[EXTRACTED DATA Boundary: Start]

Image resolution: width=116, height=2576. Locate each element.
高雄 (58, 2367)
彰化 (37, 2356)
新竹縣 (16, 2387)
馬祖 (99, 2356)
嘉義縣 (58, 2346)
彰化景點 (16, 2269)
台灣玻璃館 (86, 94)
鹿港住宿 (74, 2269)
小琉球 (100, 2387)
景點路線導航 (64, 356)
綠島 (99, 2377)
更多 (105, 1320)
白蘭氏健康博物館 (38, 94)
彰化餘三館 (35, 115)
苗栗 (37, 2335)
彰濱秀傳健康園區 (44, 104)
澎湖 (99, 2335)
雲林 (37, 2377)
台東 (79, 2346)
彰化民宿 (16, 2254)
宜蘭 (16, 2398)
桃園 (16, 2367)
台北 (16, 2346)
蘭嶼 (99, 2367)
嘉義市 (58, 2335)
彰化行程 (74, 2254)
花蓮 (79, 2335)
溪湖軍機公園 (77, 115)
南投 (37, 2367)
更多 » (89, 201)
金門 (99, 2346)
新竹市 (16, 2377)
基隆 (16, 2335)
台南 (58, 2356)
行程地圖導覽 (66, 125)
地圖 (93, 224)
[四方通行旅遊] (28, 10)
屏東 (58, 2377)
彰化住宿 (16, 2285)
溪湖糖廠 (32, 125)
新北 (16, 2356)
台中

[EXTRACTED DATA Boundary: End]

PROBLEM STATEMENT:
The entire set of entries, and nothing else, should be set down exactly.

SOLUTION:
Image resolution: width=116, height=2576. Locate each element.
高雄 (58, 2367)
彰化 (37, 2356)
新竹縣 (16, 2387)
馬祖 (99, 2356)
嘉義縣 (58, 2346)
彰化景點 (16, 2269)
台灣玻璃館 (86, 94)
鹿港住宿 (74, 2269)
小琉球 (100, 2387)
景點路線導航 (64, 356)
綠島 (99, 2377)
更多 (105, 1320)
白蘭氏健康博物館 (38, 94)
彰化餘三館 (35, 115)
苗栗 (37, 2335)
彰濱秀傳健康園區 (44, 104)
澎湖 (99, 2335)
雲林 (37, 2377)
台東 (79, 2346)
彰化民宿 (16, 2254)
宜蘭 (16, 2398)
桃園 (16, 2367)
台北 (16, 2346)
蘭嶼 (99, 2367)
嘉義市 (58, 2335)
彰化行程 (74, 2254)
花蓮 (79, 2335)
溪湖軍機公園 (77, 115)
南投 (37, 2367)
更多 » (89, 201)
金門 (99, 2346)
新竹市 (16, 2377)
基隆 (16, 2335)
台南 (58, 2356)
行程地圖導覽 (66, 125)
地圖 (93, 224)
[四方通行旅遊] (28, 10)
屏東 (58, 2377)
彰化住宿 (16, 2285)
溪湖糖廠 (32, 125)
新北 (16, 2356)
台中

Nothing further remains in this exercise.